DÉFI A:
Recopiez la partie de l'extrait sur la punition à l'école qui commence à « Les impasses de » et se termine à « conseillée que l’autre. », en substituant « sanction » à « punition ».

EXTRAIT FOURNI:
'''

La question de la punition est une question lancinante qui tient une place encore importante dans le système scolaire. Il est pourtant possible et souhaitable de pratiquer autrement et c’est à cette perspective qu’invite ce livre. 

Un collectif pour réfléchir, proposer et agir

Ce livre est issu en partie d’un projet appelé ADHERE ou Action contre le décrochage scolaire et le harcèlement : éducation et régulation par l’environnement. Il a concerné 32 réseaux d’éducation prioritaire. Il se caractérise par le fait qu’il comprend des chercheurs, des praticiens, des formateurs institutionnels et associatifs. C’est donc une approche par l’expérience, mais aussi en toute modestie, que coordonne ici Eric Debarbieux. Tous les contributeurs de l’ouvrage, présentés au début,  insistent pour dire que, s’ils proposent ici des témoignages, des pistes, toute décalque à l’identique ne serait pas gage de réussite. Eric Debarbieux est professeur émérite de sciences de l’éducation et président de l’Observatoire européen de la violence à l’école. Il a publié de nombreux ouvrages dont « L’école face à la violence : décrire, expliquer, agir » ou « Ne tirez pas sur l’école ! ». 

Les impasses de la punition

Ce premier chapitre rédigé par Eric Debarbieux et Benjamin Moignard dresse un état des lieux assez terrible. On constate que les pratiques punitives sont très fréquentes pour des résultat peu convaincants. La punition touche plus les garçons que les filles et souvent la punition consiste en un éloignement sans mesure éducative particulière. Les propos des auteurs s’appuient sur des enquêtes de terrain fournies. La punition développe un sentiment d’injustice. Les auteurs s’élèvent contre l’idée du tout répressif et plaident pour une action éducative fondée sur quelques principes comme le fait de prendre en compte et traiter toutes les « microviolences ». Une fois ce constat dressé, il s’agit de proposer des pistes possibles sans que l’une soit plus conseillée que l’autre.

La discipline coopérative

Le premier outil présenté est la pédagogie coopérative. Elle est abordée sous un angle précis à savoir, en quoi peut-elle aider à prévenir et à régler les conflits. Eric Debarbieux relève d’abord un paradoxe : alors que les enseignants sont en permanence au contact de groupes, ils ne reçoivent aucune formation spécifique à la dynamique des groupes. Il rappelle ensuite quelques fondements de la pédagogie coopérative, balayant au passage des critiques qui lui sont faites et pointant même certaines d’entre elles comme particulièrement nauséabondes. Il focalise ensuite son propos sur l’école primaire. L’idée forte développée est qu’il ne suffit pas de mettre des élèves en rond pour qu’ils expérimentent, règlent des problèmes. Eric Debarbieux illustre son texte avec des exemples qui peuvent parler à tous et il invite à partir de « petites choses », comme la gestion des toilettes, pour travailler avec les élèves le respect de soi et des autres. L’auteur détaille aussi clairement les obstacles qui peuvent court-circuiter les conseils d’élèves.

'''

EXTRAITS D'ENREGISTREMENTS:
'''

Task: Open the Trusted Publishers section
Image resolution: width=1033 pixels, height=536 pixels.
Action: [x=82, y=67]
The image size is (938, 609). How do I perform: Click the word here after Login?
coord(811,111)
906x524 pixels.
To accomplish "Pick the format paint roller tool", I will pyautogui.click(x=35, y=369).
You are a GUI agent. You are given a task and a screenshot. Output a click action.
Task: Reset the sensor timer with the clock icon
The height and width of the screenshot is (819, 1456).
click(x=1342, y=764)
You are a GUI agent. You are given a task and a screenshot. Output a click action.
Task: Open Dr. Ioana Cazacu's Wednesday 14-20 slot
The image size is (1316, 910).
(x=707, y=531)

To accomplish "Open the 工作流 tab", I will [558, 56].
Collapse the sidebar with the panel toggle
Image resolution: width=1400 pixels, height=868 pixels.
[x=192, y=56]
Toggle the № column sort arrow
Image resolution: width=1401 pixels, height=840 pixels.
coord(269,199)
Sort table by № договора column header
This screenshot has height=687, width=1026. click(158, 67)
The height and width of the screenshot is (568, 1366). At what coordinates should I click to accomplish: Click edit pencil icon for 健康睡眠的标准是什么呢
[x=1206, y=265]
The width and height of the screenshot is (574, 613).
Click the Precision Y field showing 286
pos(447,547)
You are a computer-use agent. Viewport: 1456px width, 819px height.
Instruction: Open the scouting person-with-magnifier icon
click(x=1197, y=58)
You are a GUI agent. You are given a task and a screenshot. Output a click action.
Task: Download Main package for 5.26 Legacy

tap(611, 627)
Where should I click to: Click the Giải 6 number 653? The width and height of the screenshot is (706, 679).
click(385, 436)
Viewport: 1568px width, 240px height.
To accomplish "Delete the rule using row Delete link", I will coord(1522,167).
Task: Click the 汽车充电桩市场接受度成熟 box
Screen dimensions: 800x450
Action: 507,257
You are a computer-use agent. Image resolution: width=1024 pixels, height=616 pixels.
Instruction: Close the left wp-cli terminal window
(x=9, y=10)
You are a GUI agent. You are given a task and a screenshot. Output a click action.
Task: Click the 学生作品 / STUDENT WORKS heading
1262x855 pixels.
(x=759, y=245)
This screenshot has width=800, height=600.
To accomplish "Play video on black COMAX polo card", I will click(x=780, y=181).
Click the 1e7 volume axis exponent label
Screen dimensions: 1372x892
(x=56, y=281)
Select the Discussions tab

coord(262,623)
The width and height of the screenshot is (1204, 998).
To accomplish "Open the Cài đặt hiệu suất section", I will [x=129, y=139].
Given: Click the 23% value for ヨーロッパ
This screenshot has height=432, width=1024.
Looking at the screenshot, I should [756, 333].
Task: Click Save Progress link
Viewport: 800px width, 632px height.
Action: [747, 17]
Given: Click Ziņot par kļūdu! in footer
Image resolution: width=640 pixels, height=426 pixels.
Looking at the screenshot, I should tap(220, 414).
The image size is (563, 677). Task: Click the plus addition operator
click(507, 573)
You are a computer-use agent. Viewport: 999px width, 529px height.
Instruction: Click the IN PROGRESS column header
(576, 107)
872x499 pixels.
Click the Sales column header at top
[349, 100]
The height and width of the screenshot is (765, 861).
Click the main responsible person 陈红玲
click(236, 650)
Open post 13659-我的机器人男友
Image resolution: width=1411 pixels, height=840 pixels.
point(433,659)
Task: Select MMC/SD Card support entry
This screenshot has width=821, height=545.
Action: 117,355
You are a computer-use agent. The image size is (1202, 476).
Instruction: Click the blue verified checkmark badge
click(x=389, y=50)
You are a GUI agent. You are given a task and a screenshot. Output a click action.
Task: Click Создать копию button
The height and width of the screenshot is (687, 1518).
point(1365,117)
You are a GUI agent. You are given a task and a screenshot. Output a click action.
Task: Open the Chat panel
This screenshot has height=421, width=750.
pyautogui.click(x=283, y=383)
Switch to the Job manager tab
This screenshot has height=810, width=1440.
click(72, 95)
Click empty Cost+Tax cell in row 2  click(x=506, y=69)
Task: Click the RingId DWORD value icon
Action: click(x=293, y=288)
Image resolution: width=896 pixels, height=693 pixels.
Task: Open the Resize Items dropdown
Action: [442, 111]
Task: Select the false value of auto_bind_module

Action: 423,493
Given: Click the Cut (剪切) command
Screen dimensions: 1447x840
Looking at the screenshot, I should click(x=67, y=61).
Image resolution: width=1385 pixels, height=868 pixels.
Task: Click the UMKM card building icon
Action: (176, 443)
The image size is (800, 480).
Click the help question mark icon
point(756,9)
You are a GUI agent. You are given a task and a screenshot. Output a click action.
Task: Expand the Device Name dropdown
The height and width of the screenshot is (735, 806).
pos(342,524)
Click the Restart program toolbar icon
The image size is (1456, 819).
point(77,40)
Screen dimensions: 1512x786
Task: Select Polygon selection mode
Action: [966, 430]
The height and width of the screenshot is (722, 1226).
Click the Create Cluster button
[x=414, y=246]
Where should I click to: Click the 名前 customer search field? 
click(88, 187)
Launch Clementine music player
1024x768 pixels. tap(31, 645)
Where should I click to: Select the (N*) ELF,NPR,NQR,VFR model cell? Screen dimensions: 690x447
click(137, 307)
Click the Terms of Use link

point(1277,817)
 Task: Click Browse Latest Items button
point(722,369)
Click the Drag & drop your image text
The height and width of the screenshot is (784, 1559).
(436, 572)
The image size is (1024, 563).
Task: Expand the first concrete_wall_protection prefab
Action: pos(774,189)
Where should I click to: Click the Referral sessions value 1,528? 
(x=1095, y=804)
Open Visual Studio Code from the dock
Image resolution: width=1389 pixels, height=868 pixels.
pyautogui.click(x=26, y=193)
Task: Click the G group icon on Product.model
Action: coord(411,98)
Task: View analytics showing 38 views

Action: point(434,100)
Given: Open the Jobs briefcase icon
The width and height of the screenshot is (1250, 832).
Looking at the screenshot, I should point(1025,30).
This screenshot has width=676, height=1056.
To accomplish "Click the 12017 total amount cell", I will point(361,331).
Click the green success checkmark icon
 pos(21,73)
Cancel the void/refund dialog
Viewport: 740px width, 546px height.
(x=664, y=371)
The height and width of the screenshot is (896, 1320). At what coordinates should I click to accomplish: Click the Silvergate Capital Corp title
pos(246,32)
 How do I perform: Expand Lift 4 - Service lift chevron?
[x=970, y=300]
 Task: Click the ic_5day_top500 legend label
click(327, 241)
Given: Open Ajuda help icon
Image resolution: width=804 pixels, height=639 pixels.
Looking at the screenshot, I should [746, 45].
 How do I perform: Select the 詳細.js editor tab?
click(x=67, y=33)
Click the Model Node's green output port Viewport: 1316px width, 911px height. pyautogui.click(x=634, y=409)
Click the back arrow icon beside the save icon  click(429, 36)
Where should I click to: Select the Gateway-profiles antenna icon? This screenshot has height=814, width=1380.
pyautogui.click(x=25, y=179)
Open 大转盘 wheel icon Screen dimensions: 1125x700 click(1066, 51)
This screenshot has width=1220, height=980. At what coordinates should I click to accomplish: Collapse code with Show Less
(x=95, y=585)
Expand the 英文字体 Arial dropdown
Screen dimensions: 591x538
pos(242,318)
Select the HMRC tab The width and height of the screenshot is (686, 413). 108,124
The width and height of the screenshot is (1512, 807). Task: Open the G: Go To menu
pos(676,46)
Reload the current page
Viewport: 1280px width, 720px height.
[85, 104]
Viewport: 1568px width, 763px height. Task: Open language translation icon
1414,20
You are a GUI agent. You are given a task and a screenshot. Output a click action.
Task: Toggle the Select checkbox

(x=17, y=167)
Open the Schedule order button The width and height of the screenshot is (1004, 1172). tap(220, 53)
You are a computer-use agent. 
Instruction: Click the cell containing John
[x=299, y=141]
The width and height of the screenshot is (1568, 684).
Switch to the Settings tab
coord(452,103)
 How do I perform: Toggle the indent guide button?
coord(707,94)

'''

DÉFI B:
Présentez sous forme de liste numérotée, s'il vous plaît, les lignes des enregistrements qui commencent à la ligne contenant « The width and height of the screenshot is (1204, 998). » et se terminent à la ligne contenant « Action: [747, 17] », ces deux lignes comprises et les lignes vides omises.

RÉPONSE A:
Les impasses de la sanction

Ce premier chapitre rédigé par Eric Debarbieux et Benjamin Moignard dresse un état des lieux assez terrible. On constate que les pratiques punitives sont très fréquentes pour des résultat peu convaincants. La sanction touche plus les garçons que les filles et souvent la sanction consiste en un éloignement sans mesure éducative particulière. Les propos des auteurs s’appuient sur des enquêtes de terrain fournies. La sanction développe un sentiment d’injustice. Les auteurs s’élèvent contre l’idée du tout répressif et plaident pour une action éducative fondée sur quelques principes comme le fait de prendre en compte et traiter toutes les « microviolences ». Une fois ce constat dressé, il s’agit de proposer des pistes possibles sans que l’une soit plus conseillée que l’autre.

RÉPONSE B:
1. The width and height of the screenshot is (1204, 998).
2. To accomplish "Open the Cài đặt hiệu suất section", I will [x=129, y=139].
3. Given: Click the 23% value for ヨーロッパ
4. This screenshot has height=432, width=1024.
5. Looking at the screenshot, I should [756, 333].
6. Task: Click Save Progress link
7. Viewport: 800px width, 632px height.
8. Action: [747, 17]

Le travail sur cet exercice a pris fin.